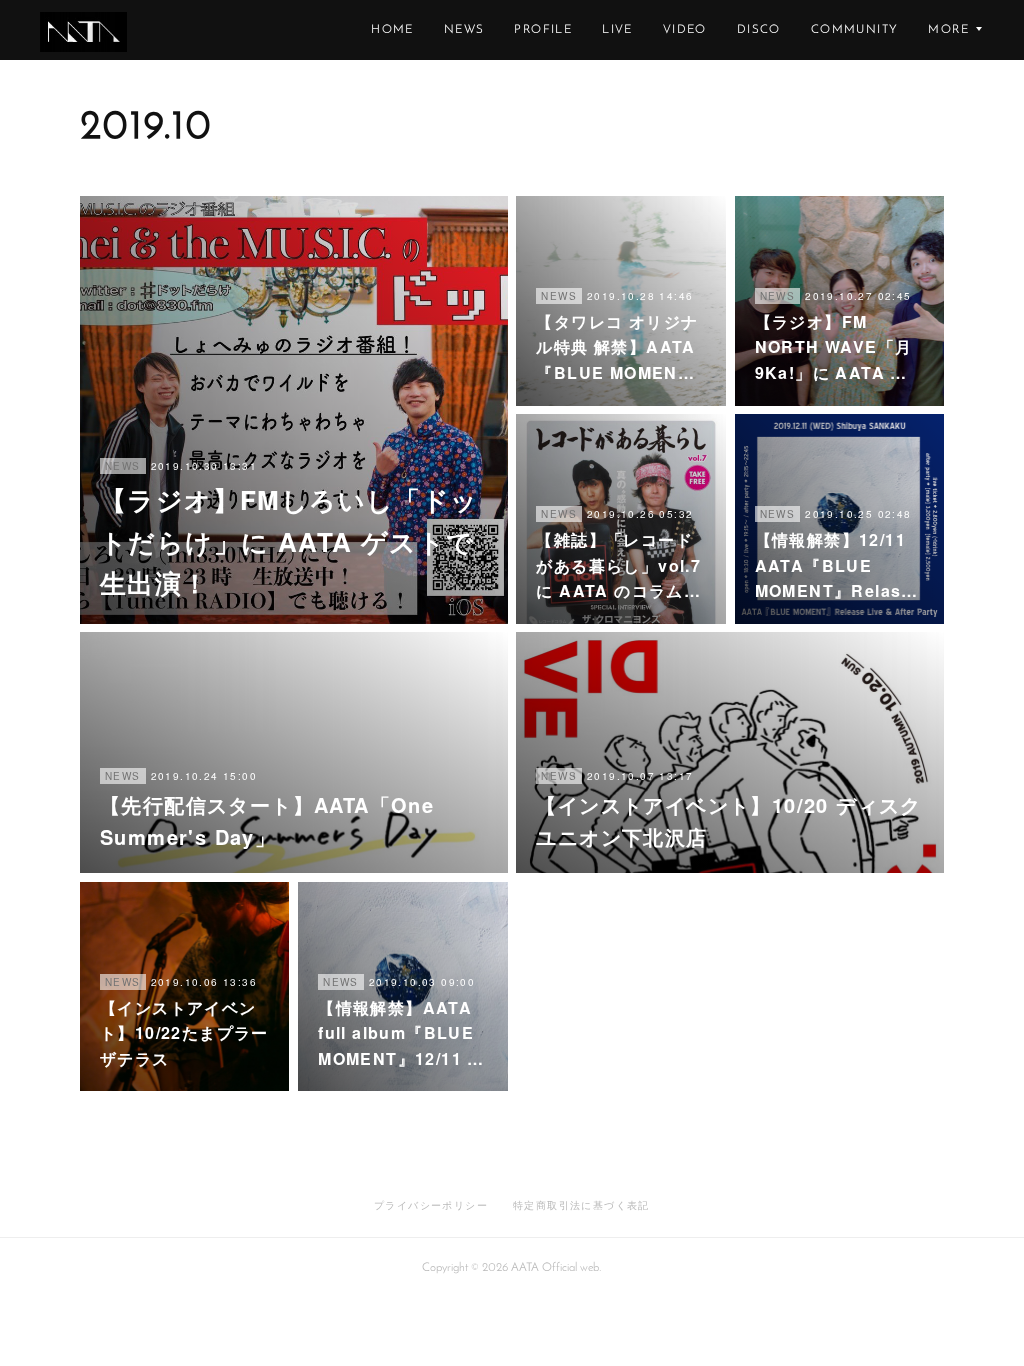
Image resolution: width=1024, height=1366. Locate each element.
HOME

══════════

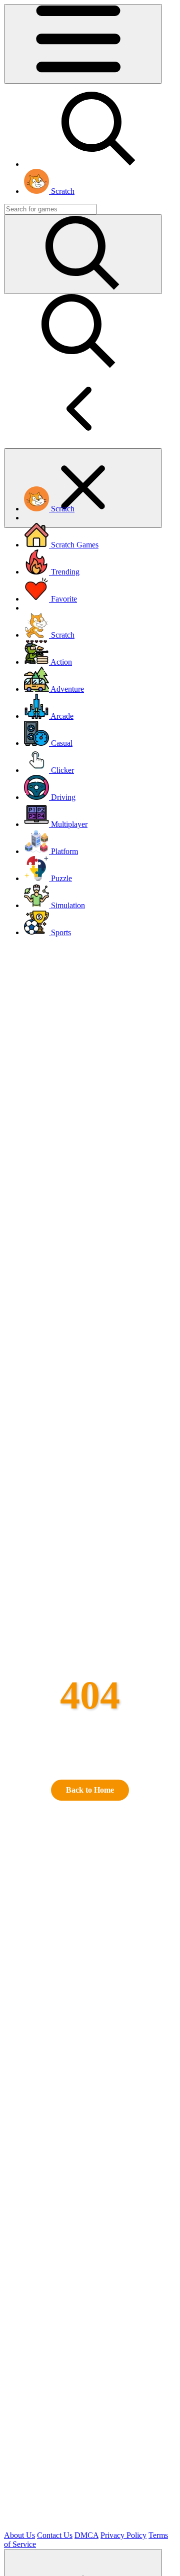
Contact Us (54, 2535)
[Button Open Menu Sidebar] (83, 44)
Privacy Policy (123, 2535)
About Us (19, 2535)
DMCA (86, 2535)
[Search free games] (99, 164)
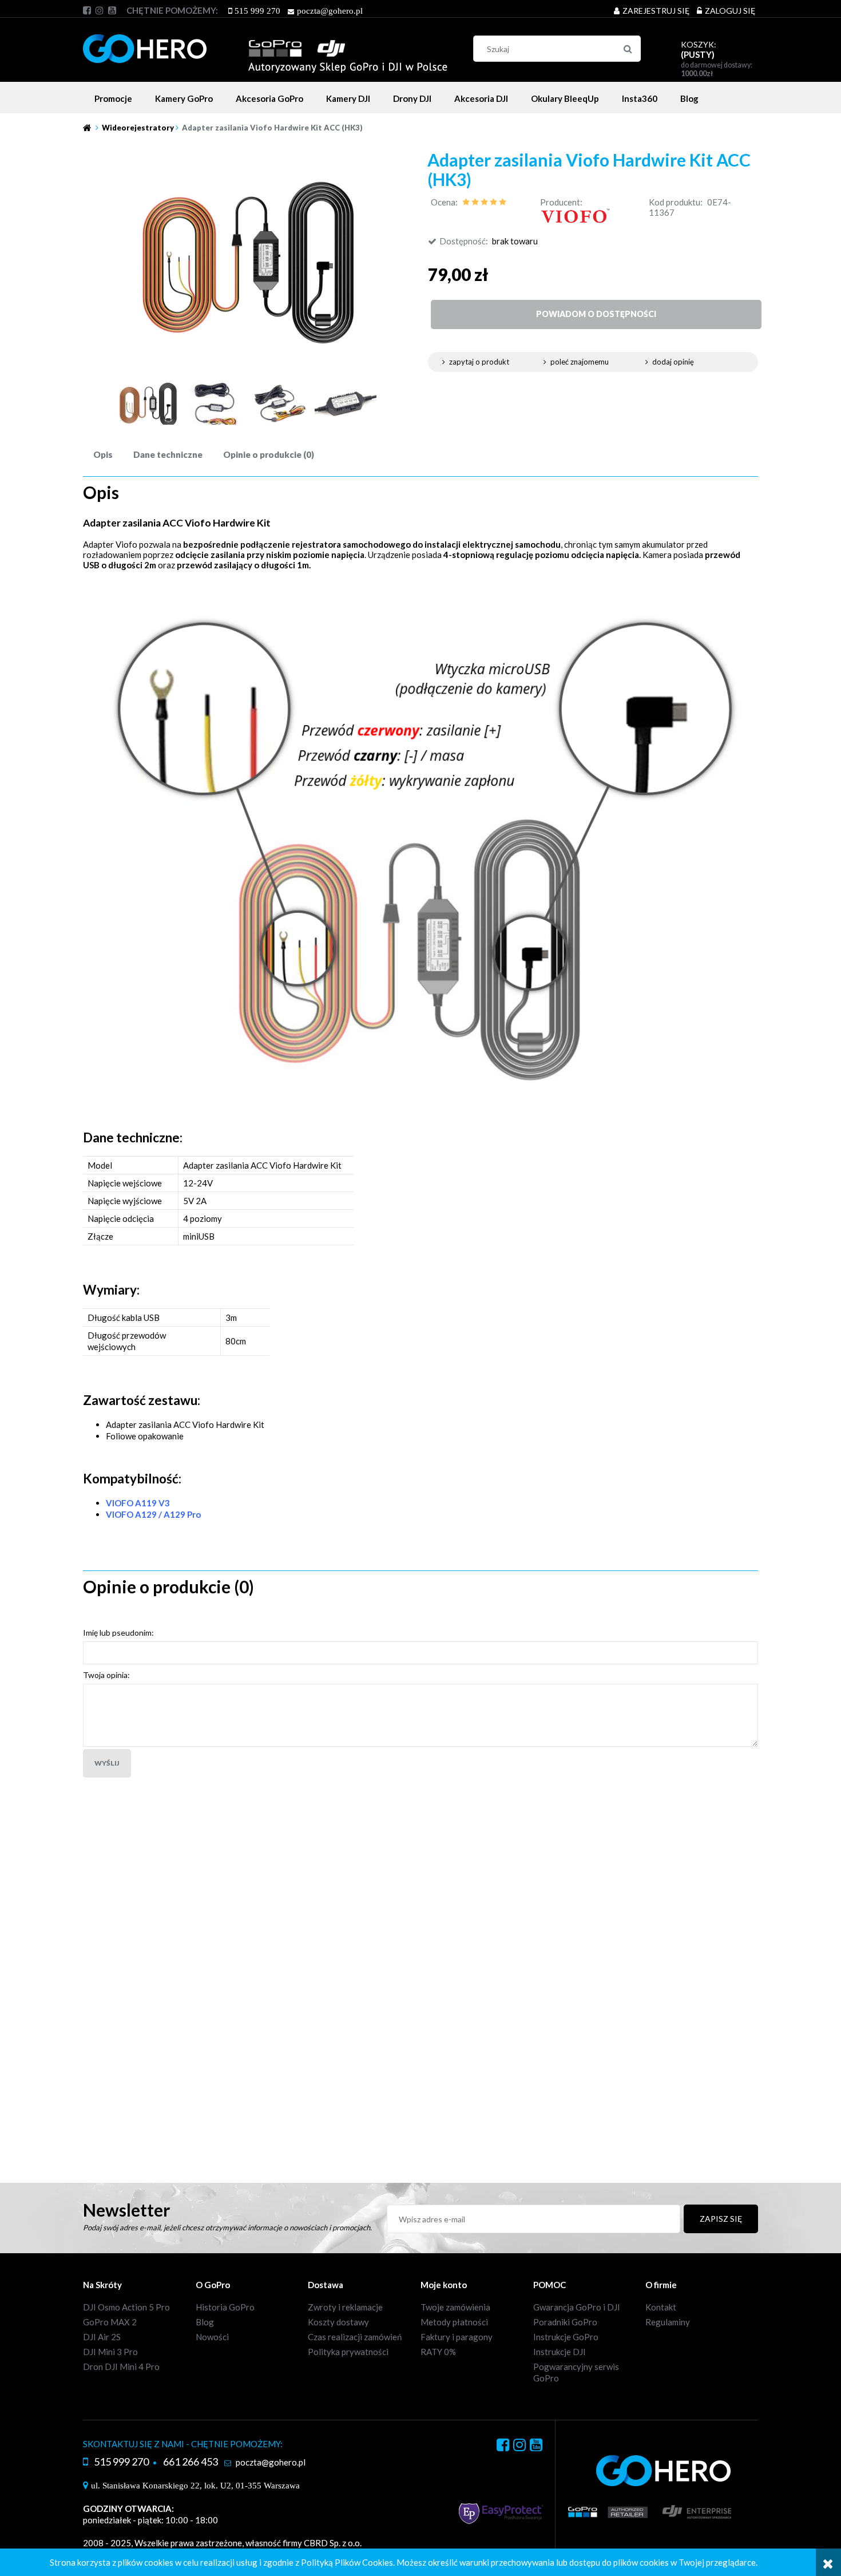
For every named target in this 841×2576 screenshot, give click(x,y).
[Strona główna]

══════════

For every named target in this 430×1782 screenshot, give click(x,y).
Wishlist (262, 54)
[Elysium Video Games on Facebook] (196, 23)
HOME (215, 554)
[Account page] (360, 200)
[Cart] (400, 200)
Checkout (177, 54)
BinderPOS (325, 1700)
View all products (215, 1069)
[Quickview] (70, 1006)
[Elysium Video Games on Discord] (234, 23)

══════════

Work task
Treat the line with "[Button Open Menu Sidebar] (83, 44)" as the start and the line with "[Strona główna]" as the end, and return exactly that span of the data above, both ends included, without pictures.

Exercise answer
[Button Open Menu Sidebar] (83, 44)
Privacy Policy (123, 2535)
About Us (19, 2535)
DMCA (86, 2535)
[Search free games] (99, 164)
For every named target in this 841×2576 screenshot, give click(x,y).
[Strona główna]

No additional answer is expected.